• _Exercise directions_:
Return all lines of the data in which the string "will" occurs.

• _Material for the task_:
===============

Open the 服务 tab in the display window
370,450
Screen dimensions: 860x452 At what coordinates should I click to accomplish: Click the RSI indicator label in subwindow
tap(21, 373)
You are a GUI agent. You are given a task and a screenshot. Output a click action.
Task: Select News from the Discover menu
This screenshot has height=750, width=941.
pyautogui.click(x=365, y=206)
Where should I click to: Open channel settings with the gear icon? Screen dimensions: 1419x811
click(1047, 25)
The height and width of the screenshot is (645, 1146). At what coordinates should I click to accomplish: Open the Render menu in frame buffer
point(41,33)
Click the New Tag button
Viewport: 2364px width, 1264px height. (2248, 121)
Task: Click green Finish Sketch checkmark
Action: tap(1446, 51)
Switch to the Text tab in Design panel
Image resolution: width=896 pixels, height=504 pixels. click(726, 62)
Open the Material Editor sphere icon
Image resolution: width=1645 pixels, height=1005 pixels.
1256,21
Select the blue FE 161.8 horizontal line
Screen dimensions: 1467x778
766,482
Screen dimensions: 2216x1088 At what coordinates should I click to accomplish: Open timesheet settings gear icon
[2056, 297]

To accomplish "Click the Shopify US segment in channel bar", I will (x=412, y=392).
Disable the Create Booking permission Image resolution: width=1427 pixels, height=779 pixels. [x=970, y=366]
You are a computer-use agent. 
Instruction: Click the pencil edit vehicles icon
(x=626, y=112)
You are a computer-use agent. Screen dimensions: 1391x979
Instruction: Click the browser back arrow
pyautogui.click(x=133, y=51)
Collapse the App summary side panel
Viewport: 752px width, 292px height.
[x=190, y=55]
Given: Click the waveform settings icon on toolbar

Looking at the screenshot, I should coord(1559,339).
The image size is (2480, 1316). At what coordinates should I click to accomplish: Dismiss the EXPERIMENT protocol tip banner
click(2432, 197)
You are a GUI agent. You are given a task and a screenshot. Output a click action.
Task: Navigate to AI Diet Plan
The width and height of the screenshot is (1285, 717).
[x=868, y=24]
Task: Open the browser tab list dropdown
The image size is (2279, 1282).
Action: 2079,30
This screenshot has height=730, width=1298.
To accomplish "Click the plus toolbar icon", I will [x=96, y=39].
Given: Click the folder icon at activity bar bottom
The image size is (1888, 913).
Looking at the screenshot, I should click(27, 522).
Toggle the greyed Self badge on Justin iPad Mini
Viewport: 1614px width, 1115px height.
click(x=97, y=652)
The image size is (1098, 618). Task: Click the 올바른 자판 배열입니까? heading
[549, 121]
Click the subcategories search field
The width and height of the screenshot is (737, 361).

===============

• _Written solution_:
To accomplish "Click the Shopify US segment in channel bar", I will (x=412, y=392).
To accomplish "Click the plus toolbar icon", I will [x=96, y=39].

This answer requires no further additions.